Yet what have we had these past two weeks but record breaking–as in once in 40-some years–blizzards. Two storms each within a week of the other. The first dropped a foot of snow on us in the valley, more in the hills.  For comparison, Hobbiton normally gets about 2.5 inches of snow per snowfall which accumulates as the winter progresses.  Accompanying the snow were howling 40 mile per hour winds that whipped up stinging gusts of snow until you couldn’t see across the street.  Hobbiton is normally not a windy place and certainly not a gale-force kind of place.

No sooner had the snow on the streets been scraped off or at least beaten down and our aching backs more or less recovered then the second storm struck this past Friday. The snowfall total was much less–about 4-6 inches–but the winds were incredibly strong, at least 50 miles per hour. The combination of snow, blowing wind, and leaden gray clouds dropped visibility down to next to nothing. And to make it worse the blizzard closed in at five p.m.–just as people were getting off work.

Trees were downed.  Power lines were downed. All the snow we had shoveled off was blown back into our driveways. And then the  temperature dropped and the snow formed a hard crust.

Yes, Mother Nature showed us no mercy. Darn you, Climate Change! But we survived. And this summer I’m buying a snow blower.

+++

**WRITTEN INSTRUCTION 1:**
In the passage about the blizzards, how strong were the winds during the second storm?
**WRITTEN INSTRUCTION 2:**
Copy everything in the blizzard passage from "Yet what have" down to "kind of place.", replacing "howling" with "roaring".

**GIVEN INFORMATION:**
+++

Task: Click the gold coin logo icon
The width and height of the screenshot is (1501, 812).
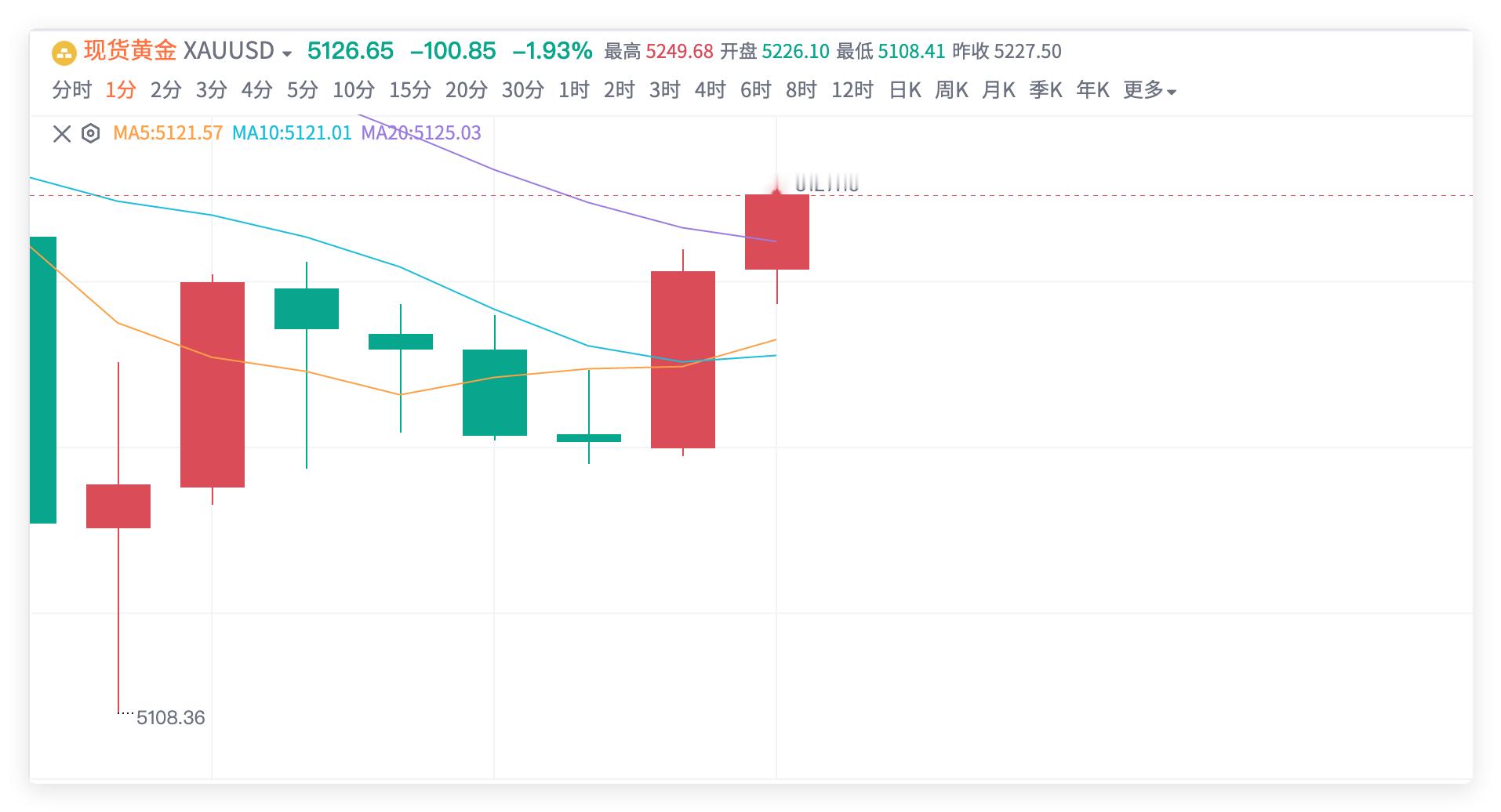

+++

**SOLUTION 1:**
At least 50 miles per hour.

**SOLUTION 2:**
Yet what have we had these past two weeks but record breaking–as in once in 40-some years–blizzards. Two storms each within a week of the other. The first dropped a foot of snow on us in the valley, more in the hills.  For comparison, Hobbiton normally gets about 2.5 inches of snow per snowfall which accumulates as the winter progresses.  Accompanying the snow were roaring 40 mile per hour winds that whipped up stinging gusts of snow until you couldn’t see across the street.  Hobbiton is normally not a windy place and certainly not a gale-force kind of place.